獣人とは
『
獣人』とは、その名の通り『獣』と『人(ヒト)』との、二つの異なる属性をその身に秘めた、人間とは異なる生物です。
獣人たちの本来の姿は人間と変わらない姿であり、生まれたときやその命が尽きたときの姿は人間そのものの姿をしています。しかし、生物的には完全に異なる種であり、獣人と人間の間で子供が生まれることはありません。
また、彼らは特別な力として獣の姿をとることができます。この変身を『
獣化』と呼びます。
獣とは言いますが、獣化した姿はただの獣ではなく、西洋の伝承で語られる『狼男(ウェアウルフ)』のような、動物と人との中間的な形態をとります。主だった特徴は、動物そのものの顔をした、全身を獣毛(あるいはうろこなど)に覆われた人間型の生き物です。それは擬人化した動物のようなもので、一見して明らかに異質ではあります。

_作業指示_
#1 獣人に関する文章では、獣人が獣の姿をとる変身を何と呼んでいますか。
#2 獣人に関する文章を、最後の文の後から引き継いで書き進めてください。
資料はこの作業に一切関係しません。

_データ資料_
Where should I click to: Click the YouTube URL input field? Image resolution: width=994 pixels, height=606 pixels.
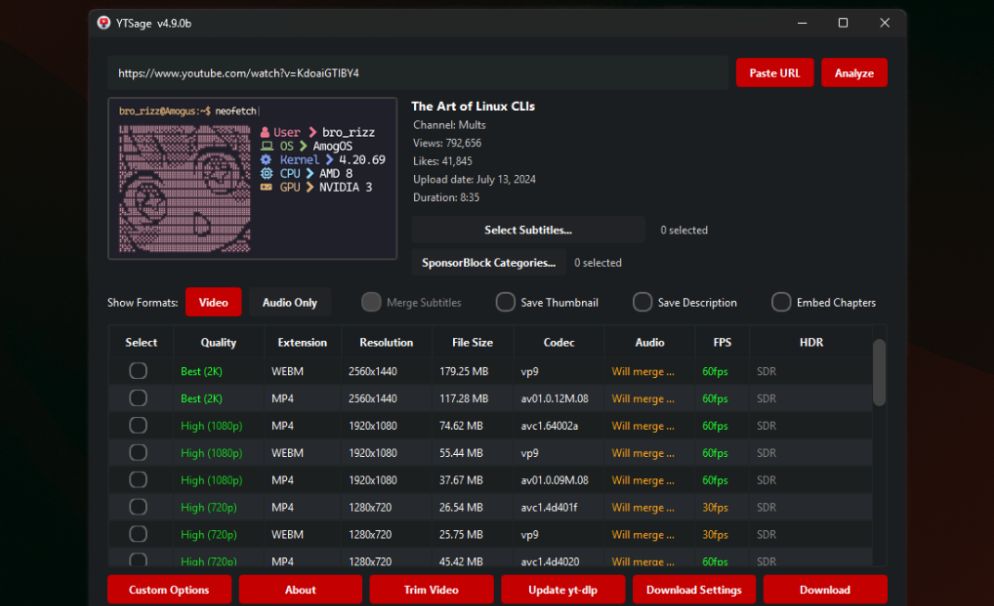click(x=420, y=73)
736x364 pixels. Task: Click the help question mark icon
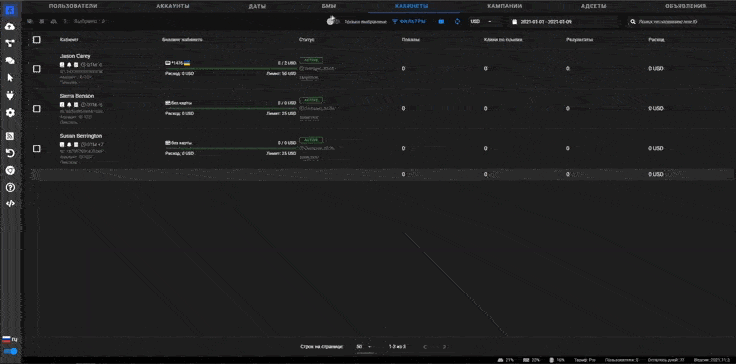click(x=10, y=187)
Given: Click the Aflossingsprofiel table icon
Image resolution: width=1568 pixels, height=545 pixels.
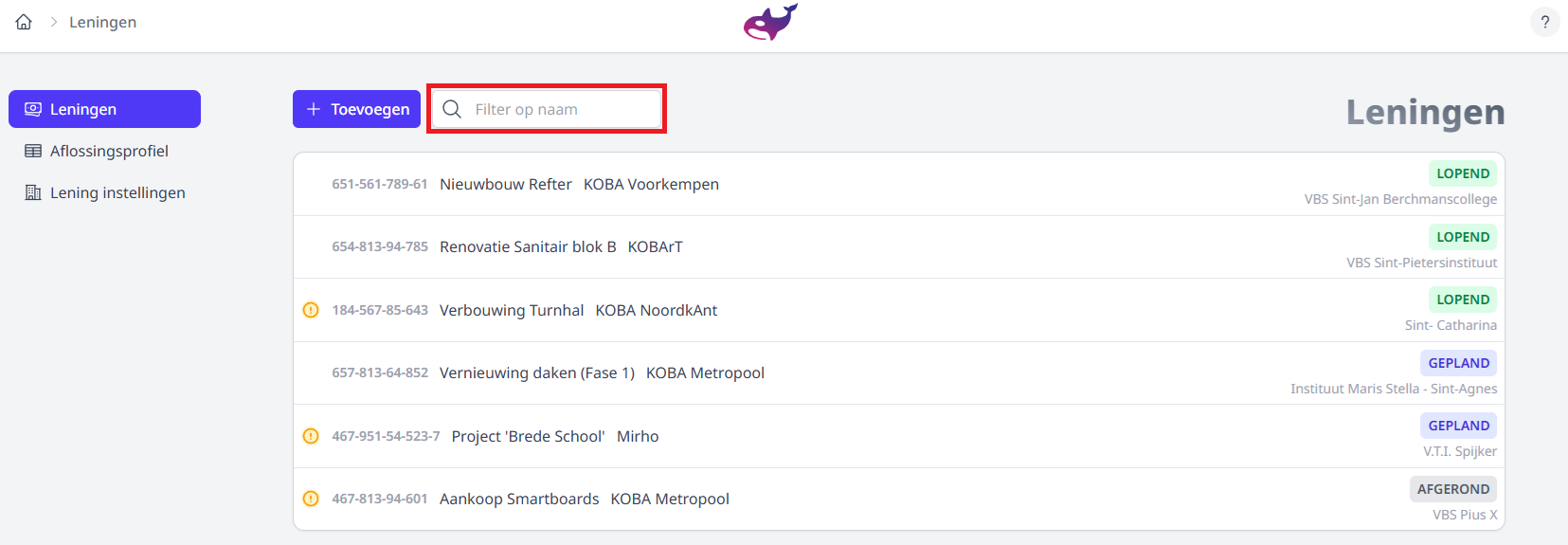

_解答_
#1 獣化

#2
しかし生物として見た場合、総体としてその構成は理にかなっており、(もし生物学者がその身体を解剖できるなら)生物としての構造が論理的に構築されていることが確認できます。ただし常識的な目線で見た場合、どう見ても着ぐるみか、特殊メイクで作られた造形物にしか見えません。
獣人種族の区別
獣人種族は元の動物に応じてまとまった『種族』として認識されており、使用できる能力などはその種族に応じて決まっています。
これは明確に分かれているものではなく、例えば犬獣人と狼獣人は別の獣人種族となっていますが、トカゲ獣人はかなり幅広く、イグアナからカメレオンまでと様々な姿を見せています。
これら獣人の区別や獣人系統によりどこまでの亜種が確認されているのかは、「
獣人の種類」の、各獣人の説明を確認してください。
なお、それぞれの種族は別の種ではありません。獣化した姿の違いは、人間で言えば髪や目の色が違う、といったレベルの違いでしかありません。違う種族の間に生まれた子供は、両親のどちらかの種族として生まれることになります。両方の姿をそれぞれ受け継いでいる、合成生物のような獣人にはなりません。
完全獣化
獣人が獣の姿をとる事を『完全獣化』と呼びます。
完全獣化を行なうと、獣と人間の中間的な姿に変身し、その獣の姿に応じた、さまざまな能力を得ることができます。
『完全獣化』を行なうためには、どのような場合であっても、1分ほどの時間をかけて体を変身させなければなりません。
また、完全獣化した姿から他の姿に変身する場合も、必ず1分間の時間をかけた変身が必要となります。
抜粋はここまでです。